A friend shared a historical map this morning that caught my eye. It is a map of the old breastworks built by the city of Raleigh to impede approaching Union troops near the end of the Civil War. I’d seen the historical marker (H-30) a mile away from my home, mentioning that breastworks were nearby but I’d never seen them and didn’t think much about them until now. So, one of my upcoming projects is to trace the path of the old earthen walls so that I can visit these sites to see if there’s anything left (update: found them!). After 153 years, it’s unlikely I’ll find any remnants of the five-foot-tall earthen walls and gravel but you never know.
Another detail of the map caught my eye, however: Camp Holmes. Curious about what this is, I did a few Google searches and was surprised to learn that nobody really knows where it was. It’s plainly on this old map, however, so a bit of Google Earth magic should show me roughly where I can physically search for it (update: found it!)
My Camp Holmes searches brought up a few lonely hits, one of which is a letter detailing an inspection made of Camp Holmes by Confederate assistant adjutant-general LtC Archer Anderson in June 1864. It provides an interesting look at the camp. There are others online, too, in the form of handwritten letters which will take some deciphering before being posted online.
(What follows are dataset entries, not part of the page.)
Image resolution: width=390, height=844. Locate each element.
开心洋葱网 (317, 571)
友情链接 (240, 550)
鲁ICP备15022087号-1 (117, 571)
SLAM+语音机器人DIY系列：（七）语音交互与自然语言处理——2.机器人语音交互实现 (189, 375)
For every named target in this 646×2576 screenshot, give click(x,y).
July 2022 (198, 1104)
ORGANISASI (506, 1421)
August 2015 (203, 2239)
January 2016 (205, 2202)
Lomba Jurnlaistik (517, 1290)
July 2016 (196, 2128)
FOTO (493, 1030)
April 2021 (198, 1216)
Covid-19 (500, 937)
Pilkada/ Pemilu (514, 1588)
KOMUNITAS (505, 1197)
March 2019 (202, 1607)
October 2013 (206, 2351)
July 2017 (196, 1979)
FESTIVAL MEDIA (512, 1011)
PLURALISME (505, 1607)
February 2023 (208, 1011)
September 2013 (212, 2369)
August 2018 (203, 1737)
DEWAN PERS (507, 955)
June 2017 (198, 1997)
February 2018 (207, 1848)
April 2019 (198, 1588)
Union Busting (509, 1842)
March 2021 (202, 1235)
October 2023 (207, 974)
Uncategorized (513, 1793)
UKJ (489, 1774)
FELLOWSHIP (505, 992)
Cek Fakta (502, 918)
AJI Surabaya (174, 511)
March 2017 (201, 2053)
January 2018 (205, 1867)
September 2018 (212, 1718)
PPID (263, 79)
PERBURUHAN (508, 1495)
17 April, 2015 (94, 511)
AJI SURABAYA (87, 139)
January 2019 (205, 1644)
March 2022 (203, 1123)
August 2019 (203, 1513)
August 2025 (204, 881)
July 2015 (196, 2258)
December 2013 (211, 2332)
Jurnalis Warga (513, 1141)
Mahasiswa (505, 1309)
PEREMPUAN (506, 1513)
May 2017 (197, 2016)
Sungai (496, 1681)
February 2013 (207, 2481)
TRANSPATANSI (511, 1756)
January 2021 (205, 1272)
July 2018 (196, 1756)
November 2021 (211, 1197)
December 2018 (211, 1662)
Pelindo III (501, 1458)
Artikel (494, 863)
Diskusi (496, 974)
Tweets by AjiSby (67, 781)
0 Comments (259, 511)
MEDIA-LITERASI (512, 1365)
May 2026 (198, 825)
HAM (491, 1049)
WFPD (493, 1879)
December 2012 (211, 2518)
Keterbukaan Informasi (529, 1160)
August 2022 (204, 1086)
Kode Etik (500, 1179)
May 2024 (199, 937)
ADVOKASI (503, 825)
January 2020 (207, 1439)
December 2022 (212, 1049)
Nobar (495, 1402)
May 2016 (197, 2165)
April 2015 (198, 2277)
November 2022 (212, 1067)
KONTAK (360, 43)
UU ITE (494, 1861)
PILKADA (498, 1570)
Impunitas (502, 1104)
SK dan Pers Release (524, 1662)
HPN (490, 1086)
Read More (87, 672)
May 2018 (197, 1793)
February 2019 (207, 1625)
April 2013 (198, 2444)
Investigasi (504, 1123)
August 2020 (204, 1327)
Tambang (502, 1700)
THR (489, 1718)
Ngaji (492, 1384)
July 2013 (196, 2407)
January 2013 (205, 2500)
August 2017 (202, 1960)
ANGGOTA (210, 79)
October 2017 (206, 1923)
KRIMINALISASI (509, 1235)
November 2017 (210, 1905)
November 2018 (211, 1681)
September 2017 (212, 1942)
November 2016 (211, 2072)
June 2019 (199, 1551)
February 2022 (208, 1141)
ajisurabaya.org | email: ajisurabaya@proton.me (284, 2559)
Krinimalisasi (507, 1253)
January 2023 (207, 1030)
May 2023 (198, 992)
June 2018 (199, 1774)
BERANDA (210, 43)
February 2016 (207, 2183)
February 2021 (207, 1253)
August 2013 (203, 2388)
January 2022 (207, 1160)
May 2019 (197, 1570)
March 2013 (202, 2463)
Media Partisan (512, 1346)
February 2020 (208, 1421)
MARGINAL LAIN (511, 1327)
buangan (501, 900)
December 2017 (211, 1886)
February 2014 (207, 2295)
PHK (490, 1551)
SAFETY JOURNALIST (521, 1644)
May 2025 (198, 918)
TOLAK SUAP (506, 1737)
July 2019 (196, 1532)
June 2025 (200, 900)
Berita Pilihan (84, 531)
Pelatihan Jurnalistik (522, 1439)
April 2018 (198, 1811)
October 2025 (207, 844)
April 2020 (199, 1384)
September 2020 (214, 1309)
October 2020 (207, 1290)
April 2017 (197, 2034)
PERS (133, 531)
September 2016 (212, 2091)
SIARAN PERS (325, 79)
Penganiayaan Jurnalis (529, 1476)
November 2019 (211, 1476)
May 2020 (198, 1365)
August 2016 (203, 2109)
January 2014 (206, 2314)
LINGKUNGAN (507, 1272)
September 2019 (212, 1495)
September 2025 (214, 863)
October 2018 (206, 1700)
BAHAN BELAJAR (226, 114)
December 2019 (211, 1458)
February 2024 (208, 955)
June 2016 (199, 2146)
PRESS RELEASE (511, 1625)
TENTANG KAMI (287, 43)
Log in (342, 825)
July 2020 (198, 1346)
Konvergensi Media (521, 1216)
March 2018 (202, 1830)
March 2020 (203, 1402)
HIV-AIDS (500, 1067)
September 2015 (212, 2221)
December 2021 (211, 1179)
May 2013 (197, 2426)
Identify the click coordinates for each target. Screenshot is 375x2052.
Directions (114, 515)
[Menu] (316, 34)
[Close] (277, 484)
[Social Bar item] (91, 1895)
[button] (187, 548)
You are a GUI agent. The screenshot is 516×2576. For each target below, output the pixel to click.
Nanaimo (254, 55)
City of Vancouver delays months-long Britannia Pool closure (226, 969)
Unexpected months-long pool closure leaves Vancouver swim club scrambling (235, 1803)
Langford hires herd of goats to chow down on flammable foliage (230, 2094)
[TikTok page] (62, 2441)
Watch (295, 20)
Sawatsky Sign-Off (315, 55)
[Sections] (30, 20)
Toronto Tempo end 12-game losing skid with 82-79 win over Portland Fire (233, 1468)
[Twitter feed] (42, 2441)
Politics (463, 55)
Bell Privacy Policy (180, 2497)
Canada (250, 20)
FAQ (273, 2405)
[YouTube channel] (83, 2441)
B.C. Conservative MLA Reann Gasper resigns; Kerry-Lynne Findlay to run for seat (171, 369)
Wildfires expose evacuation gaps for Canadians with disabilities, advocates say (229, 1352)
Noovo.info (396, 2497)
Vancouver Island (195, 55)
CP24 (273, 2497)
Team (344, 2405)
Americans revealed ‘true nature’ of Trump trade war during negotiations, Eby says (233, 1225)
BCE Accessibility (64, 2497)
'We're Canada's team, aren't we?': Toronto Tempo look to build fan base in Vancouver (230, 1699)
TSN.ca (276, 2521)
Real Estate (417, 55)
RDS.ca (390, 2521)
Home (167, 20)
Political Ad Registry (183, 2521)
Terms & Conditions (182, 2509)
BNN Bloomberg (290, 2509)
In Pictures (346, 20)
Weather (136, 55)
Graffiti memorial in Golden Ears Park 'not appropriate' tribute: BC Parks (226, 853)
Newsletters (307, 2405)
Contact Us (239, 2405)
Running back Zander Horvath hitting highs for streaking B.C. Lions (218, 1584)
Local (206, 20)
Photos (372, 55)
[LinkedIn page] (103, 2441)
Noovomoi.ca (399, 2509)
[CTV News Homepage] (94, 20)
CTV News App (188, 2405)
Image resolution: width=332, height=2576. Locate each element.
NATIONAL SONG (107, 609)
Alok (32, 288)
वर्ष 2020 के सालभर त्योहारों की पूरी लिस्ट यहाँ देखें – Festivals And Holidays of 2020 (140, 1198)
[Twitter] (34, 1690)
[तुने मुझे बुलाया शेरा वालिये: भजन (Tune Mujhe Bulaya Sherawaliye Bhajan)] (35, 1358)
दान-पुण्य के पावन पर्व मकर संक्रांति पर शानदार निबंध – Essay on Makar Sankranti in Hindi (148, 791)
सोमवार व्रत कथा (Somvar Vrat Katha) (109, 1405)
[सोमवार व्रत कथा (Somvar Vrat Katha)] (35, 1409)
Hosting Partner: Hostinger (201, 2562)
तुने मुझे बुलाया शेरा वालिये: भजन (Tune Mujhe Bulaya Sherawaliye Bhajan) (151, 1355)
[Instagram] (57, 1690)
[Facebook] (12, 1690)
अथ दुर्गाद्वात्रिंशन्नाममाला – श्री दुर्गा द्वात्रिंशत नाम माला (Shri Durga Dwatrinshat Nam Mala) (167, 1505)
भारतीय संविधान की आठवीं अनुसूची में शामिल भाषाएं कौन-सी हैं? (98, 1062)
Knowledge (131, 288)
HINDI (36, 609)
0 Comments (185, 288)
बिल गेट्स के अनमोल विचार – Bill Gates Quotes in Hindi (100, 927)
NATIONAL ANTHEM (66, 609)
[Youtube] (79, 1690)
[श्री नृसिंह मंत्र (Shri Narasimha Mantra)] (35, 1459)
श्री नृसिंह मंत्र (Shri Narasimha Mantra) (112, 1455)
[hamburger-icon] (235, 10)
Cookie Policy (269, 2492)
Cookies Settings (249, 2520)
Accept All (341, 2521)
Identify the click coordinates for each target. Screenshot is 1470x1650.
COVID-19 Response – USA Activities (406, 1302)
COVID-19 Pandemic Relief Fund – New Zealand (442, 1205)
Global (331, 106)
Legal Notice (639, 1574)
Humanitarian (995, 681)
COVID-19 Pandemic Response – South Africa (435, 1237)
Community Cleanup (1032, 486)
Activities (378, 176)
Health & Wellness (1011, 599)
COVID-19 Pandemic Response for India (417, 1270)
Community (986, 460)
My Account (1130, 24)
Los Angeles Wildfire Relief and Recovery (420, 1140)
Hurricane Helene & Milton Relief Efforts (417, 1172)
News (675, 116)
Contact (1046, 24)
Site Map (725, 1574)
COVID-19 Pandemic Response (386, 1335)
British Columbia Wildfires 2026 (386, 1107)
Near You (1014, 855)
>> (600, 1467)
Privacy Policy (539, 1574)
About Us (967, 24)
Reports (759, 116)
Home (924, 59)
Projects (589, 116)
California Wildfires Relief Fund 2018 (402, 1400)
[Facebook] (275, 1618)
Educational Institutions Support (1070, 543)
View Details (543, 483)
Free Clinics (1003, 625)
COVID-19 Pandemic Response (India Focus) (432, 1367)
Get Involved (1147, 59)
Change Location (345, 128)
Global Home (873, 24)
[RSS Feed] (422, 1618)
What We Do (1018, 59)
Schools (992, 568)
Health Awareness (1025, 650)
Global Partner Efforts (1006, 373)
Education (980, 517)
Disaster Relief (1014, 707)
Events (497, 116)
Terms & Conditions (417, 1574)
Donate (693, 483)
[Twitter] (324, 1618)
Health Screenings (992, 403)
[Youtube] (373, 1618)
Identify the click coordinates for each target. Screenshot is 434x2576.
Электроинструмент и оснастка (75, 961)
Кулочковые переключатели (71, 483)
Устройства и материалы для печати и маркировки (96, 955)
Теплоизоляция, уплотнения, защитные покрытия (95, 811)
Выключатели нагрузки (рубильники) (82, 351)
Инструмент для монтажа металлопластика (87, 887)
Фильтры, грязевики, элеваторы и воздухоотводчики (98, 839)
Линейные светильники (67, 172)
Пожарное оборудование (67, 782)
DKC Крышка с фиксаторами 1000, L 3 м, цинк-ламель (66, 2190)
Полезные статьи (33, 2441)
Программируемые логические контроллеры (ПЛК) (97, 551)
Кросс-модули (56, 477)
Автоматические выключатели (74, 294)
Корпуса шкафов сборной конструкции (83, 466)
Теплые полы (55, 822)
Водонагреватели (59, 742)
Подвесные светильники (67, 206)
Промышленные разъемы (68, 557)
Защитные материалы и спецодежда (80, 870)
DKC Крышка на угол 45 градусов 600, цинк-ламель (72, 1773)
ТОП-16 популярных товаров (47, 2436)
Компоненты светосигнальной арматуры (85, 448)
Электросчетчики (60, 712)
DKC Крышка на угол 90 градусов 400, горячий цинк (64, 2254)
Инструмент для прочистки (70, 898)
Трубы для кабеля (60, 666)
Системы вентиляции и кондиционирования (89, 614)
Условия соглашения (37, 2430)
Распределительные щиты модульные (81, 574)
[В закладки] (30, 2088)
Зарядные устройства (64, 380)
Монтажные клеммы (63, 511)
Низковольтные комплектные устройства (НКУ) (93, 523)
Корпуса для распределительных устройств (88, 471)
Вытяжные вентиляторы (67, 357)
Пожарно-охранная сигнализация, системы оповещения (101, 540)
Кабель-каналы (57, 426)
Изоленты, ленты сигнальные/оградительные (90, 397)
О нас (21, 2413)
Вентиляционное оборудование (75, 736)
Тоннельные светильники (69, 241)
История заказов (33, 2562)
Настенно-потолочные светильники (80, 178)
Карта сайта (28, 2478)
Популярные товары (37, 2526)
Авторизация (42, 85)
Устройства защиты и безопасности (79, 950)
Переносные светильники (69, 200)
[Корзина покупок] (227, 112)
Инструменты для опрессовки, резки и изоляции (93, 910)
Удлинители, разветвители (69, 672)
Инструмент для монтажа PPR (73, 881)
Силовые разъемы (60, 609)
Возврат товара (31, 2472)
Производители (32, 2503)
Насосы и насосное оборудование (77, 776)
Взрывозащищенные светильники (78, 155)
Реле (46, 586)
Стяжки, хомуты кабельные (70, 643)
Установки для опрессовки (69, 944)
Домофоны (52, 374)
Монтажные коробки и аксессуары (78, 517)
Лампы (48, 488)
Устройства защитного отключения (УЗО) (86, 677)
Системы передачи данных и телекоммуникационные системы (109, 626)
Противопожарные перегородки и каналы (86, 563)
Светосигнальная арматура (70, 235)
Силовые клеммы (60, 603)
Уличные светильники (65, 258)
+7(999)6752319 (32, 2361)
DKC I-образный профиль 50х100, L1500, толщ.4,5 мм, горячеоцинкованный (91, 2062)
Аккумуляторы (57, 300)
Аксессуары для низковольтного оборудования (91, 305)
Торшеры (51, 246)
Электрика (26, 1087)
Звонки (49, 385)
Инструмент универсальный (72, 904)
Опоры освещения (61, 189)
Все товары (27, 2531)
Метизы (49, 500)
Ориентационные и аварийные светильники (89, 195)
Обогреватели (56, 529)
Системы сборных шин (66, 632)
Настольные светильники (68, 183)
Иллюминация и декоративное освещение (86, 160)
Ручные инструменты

As the letter appeared in a US Congressional publication in 1900 it is now in the public domain. Here it is in its entirety. I’ll post more stories as I learn more about the camp.
June 16, 1864.
Report of inspection of Camp Holmes, a camp of instruction near Raleigh, commanded by Major Hahr, with the following: staff: One first lieutenant, adjutant; one first lieutenant, receiving officer; one assistant quartermaster; one assistant commissary of subsistence; one surgeon and one assistant surgeon; one chaplain; one first lieutenant, commanding guard; four second lieutenants, drill-masters.